[Collected data entries]
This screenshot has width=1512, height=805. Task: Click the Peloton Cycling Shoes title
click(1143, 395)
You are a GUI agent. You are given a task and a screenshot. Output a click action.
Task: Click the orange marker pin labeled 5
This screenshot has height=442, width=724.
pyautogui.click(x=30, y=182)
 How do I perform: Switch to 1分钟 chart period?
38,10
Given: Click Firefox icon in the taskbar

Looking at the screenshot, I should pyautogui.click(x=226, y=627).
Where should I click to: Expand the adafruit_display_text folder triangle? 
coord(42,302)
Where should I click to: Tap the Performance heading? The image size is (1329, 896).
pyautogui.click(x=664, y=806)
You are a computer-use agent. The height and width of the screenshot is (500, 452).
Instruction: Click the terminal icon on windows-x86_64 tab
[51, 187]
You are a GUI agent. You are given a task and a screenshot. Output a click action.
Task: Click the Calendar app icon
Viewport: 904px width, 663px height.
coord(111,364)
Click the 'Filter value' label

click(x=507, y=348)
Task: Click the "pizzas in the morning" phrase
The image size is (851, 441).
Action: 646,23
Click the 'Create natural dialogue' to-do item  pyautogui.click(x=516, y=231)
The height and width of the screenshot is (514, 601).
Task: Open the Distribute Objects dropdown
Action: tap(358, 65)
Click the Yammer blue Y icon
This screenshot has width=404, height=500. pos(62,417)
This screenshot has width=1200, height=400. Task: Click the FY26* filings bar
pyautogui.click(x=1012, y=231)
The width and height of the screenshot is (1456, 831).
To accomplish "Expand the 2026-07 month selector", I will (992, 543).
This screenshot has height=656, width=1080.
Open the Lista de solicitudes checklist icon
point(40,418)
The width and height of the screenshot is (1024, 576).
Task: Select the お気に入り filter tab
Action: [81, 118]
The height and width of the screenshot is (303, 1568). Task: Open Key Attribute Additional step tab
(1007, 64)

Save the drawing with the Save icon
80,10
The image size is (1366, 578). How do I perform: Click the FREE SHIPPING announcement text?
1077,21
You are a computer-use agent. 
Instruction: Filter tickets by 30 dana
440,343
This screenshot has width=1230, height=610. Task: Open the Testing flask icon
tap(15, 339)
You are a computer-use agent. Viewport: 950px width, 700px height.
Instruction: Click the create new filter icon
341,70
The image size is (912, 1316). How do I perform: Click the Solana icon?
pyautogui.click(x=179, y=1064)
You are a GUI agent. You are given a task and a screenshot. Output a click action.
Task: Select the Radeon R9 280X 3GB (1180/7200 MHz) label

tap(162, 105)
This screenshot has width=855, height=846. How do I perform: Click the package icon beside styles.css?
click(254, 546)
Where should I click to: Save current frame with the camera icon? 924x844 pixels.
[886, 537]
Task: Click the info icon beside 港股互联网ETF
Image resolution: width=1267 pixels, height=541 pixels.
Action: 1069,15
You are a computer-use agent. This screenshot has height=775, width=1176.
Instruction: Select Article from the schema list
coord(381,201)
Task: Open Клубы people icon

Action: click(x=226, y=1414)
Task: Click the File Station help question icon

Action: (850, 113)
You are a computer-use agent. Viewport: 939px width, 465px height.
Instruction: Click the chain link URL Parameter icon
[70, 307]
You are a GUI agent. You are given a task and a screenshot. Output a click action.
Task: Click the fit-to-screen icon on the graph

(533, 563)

Action item » A word-for-word copy of the data is the expected answer.

Exercise solution »
This screenshot has width=1512, height=805. Task: Click the Peloton Cycling Shoes title
click(1143, 395)
You are a GUI agent. You are given a task and a screenshot. Output a click action.
Task: Click the orange marker pin labeled 5
This screenshot has height=442, width=724.
pyautogui.click(x=30, y=182)
 How do I perform: Switch to 1分钟 chart period?
38,10
Given: Click Firefox icon in the taskbar

Looking at the screenshot, I should pyautogui.click(x=226, y=627).
Where should I click to: Expand the adafruit_display_text folder triangle? 
coord(42,302)
Where should I click to: Tap the Performance heading? The image size is (1329, 896).
pyautogui.click(x=664, y=806)
You are a computer-use agent. The height and width of the screenshot is (500, 452).
Instruction: Click the terminal icon on windows-x86_64 tab
[51, 187]
You are a GUI agent. You are given a task and a screenshot. Output a click action.
Task: Click the Calendar app icon
Viewport: 904px width, 663px height.
coord(111,364)
Click the 'Filter value' label

click(x=507, y=348)
Task: Click the "pizzas in the morning" phrase
The image size is (851, 441).
Action: 646,23
Click the 'Create natural dialogue' to-do item  pyautogui.click(x=516, y=231)
The height and width of the screenshot is (514, 601).
Task: Open the Distribute Objects dropdown
Action: tap(358, 65)
Click the Yammer blue Y icon
This screenshot has width=404, height=500. pos(62,417)
This screenshot has width=1200, height=400. Task: Click the FY26* filings bar
pyautogui.click(x=1012, y=231)
The width and height of the screenshot is (1456, 831).
To accomplish "Expand the 2026-07 month selector", I will (992, 543).
This screenshot has height=656, width=1080.
Open the Lista de solicitudes checklist icon
point(40,418)
The width and height of the screenshot is (1024, 576).
Task: Select the お気に入り filter tab
Action: [81, 118]
The height and width of the screenshot is (303, 1568). Task: Open Key Attribute Additional step tab
(1007, 64)

Save the drawing with the Save icon
80,10
The image size is (1366, 578). How do I perform: Click the FREE SHIPPING announcement text?
1077,21
You are a computer-use agent. 
Instruction: Filter tickets by 30 dana
440,343
This screenshot has width=1230, height=610. Task: Open the Testing flask icon
tap(15, 339)
You are a computer-use agent. Viewport: 950px width, 700px height.
Instruction: Click the create new filter icon
341,70
The image size is (912, 1316). How do I perform: Click the Solana icon?
pyautogui.click(x=179, y=1064)
You are a GUI agent. You are given a task and a screenshot. Output a click action.
Task: Select the Radeon R9 280X 3GB (1180/7200 MHz) label

tap(162, 105)
This screenshot has width=855, height=846. How do I perform: Click the package icon beside styles.css?
click(254, 546)
Where should I click to: Save current frame with the camera icon? 924x844 pixels.
[886, 537]
Task: Click the info icon beside 港股互联网ETF
Image resolution: width=1267 pixels, height=541 pixels.
Action: 1069,15
You are a computer-use agent. This screenshot has height=775, width=1176.
Instruction: Select Article from the schema list
coord(381,201)
Task: Open Клубы people icon

Action: click(x=226, y=1414)
Task: Click the File Station help question icon

Action: (850, 113)
You are a computer-use agent. Viewport: 939px width, 465px height.
Instruction: Click the chain link URL Parameter icon
[70, 307]
You are a GUI agent. You are given a task and a screenshot. Output a click action.
Task: Click the fit-to-screen icon on the graph

(533, 563)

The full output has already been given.